De la même façon, l’environnement dans lequel évolue l’enfant peut jouer un rôle déterminant dans sa capacité à gérer la frustration. Un espace de vie ordonné et apaisant avec des zones clairement définies pour le jeu, la détente ou encore l’apprentissage peut favoriser un sentiment général de bien-être et de concentration. Vérifier que son environnement est suffisamment stimulant sans être trop chargé permet en effet à l’enfant d’entrer dans une activité et de jouer seul tout en développant confiance en lui et en ses compétences.
Enfin, pour favoriser une meilleure gestion de la frustration au quotidien, il existe certains éléments clés à veiller à intégrer au quotidien de votre enfant :
- Instaurer des horaires réguliers pour les repas et le sommeil afin de favoriser une bonne stabilité.
- Mise en place de rituels apaisants avant le coucher comme lire une histoire ou faire des exercices de respiration.
- Encourager des moments de jeu libre pour stimuler la créativité tout en respectant les limites de temps.
- Proposer des activités variées permettant d’explorer différentes compétences tout en restant dans un cadre sécurisant.
- Instaurer des périodes de calme dans la journée pour aider l’enfant à se recentrer et à gérer ses émotions.
Par ailleurs, l’exposition à des situations nouvelles ou stimulantes, tout en maintenant un équilibre avec les routines établies, peut encourager l’enfant à développer sa résilience face à la frustration.
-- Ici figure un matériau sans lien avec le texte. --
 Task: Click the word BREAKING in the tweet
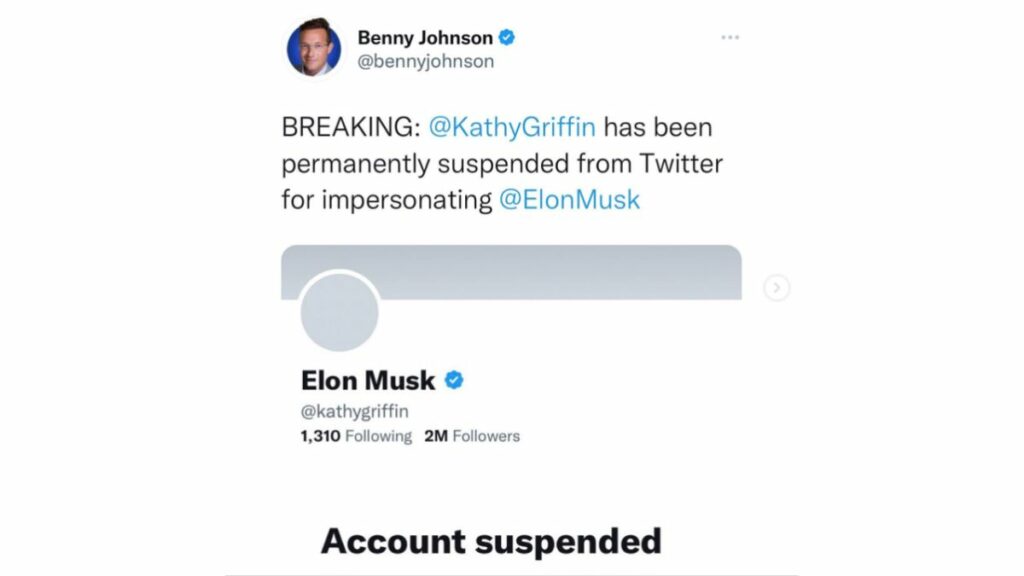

Offrir des occasions de jouer avec d’autres enfants, de participer à des activités créatives ou sportives, et de résoudre des problèmes à son propre rythme, contribue à renforcer ses compétences sociales et émotionnelles. Une gestion efficace des frustrations favorise un environnement familial serein.
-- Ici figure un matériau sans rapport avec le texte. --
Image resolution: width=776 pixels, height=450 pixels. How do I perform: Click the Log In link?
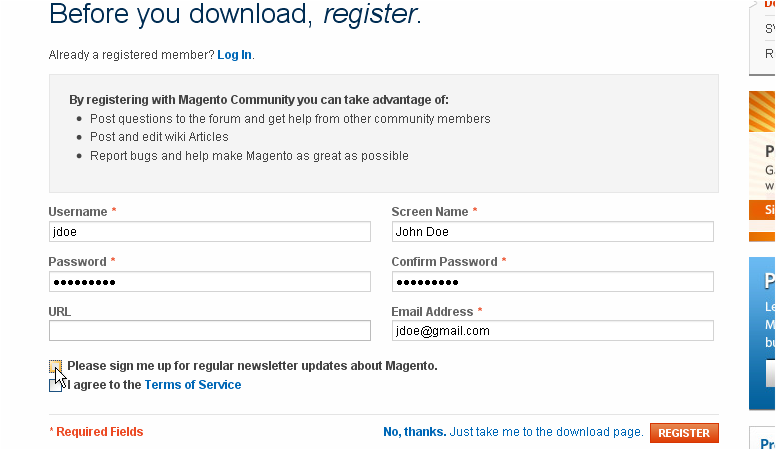(234, 54)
Développement Émotionnel et enseignement des compétences
Le développement émotionnel de l’enfant est un processus long qui nécessite du temps et de la patience.
La capacité à gérer la frustration est intimement liée au développement cognitif, qui n’est pas complètement terminé avant l’âge d’environ 25 ans. Les parents ont un rôle important à jouer en modélisant les comportements adéquats et en enseignant des compétences telles que la résolution de problèmes. Amener l’enfant à réfléchir à des solutions possibles lorsqu’il est confronté à une situation frustrante peut renforcer sa capacité à penser de manière critique et créative.
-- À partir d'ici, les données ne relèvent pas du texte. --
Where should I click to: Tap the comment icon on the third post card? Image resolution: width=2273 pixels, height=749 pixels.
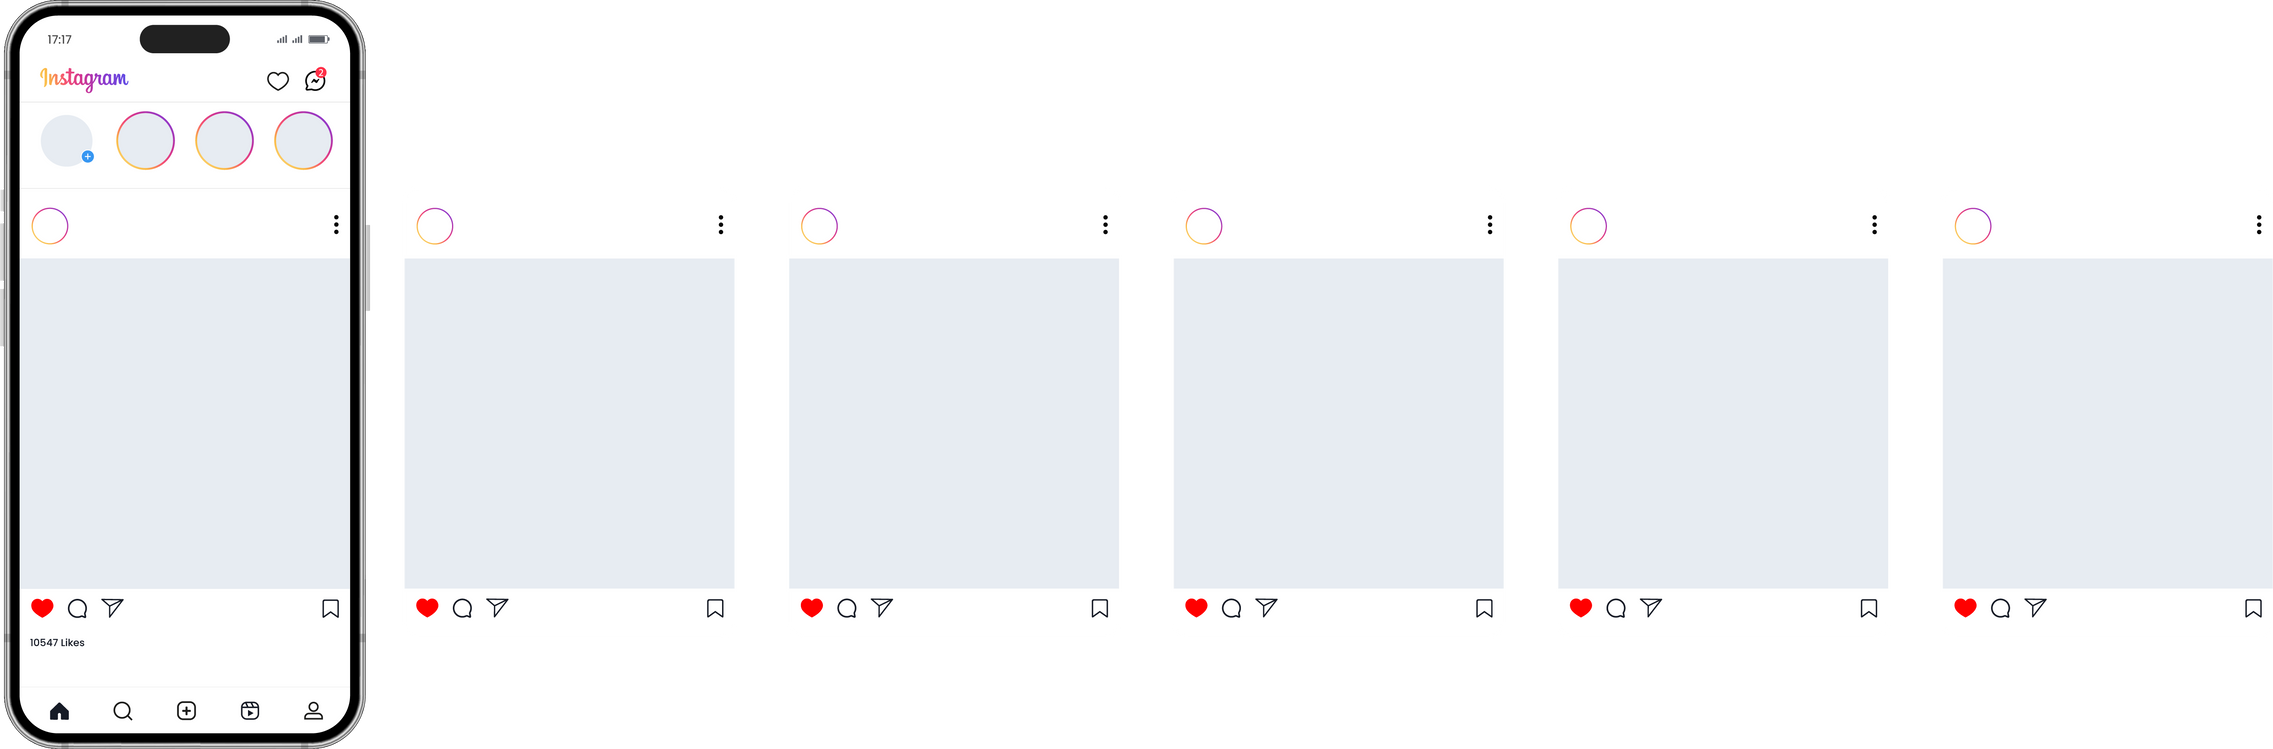pos(847,608)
Les compétences sociales, qui comprennent la communication efficace, l’empathie et la coopération, sont également essentielles dans la gestion de la frustration. Les parents peuvent encourager ces compétences en organisant des jeux de rôle ou en discutant de scénarios hypothétiques avec leur enfant. Ces activités aident l’enfant à comprendre les perspectives des autres et à développer des stratégies pour résoudre les conflits de manière constructive. Enseigner des comportements acceptables de décharge de la frustration et établir des limites claires sont également des pratiques importantes.
Enfin, il est essentiel de célébrer les progrès, même les plus petits, que fait l’enfant dans sa capacité à gérer sa frustration. Valoriser ses efforts et sa détermination renforce sa confiance en lui-même et l’encourage à continuer à s’améliorer. En soutenant activement le développement émotionnel de leur enfant, les parents lui fournissent des outils précieux pour naviguer dans les défis de la vie avec résilience et confiance. Un cadre clair est important pour gérer la frustration et préparer les enfants aux changements.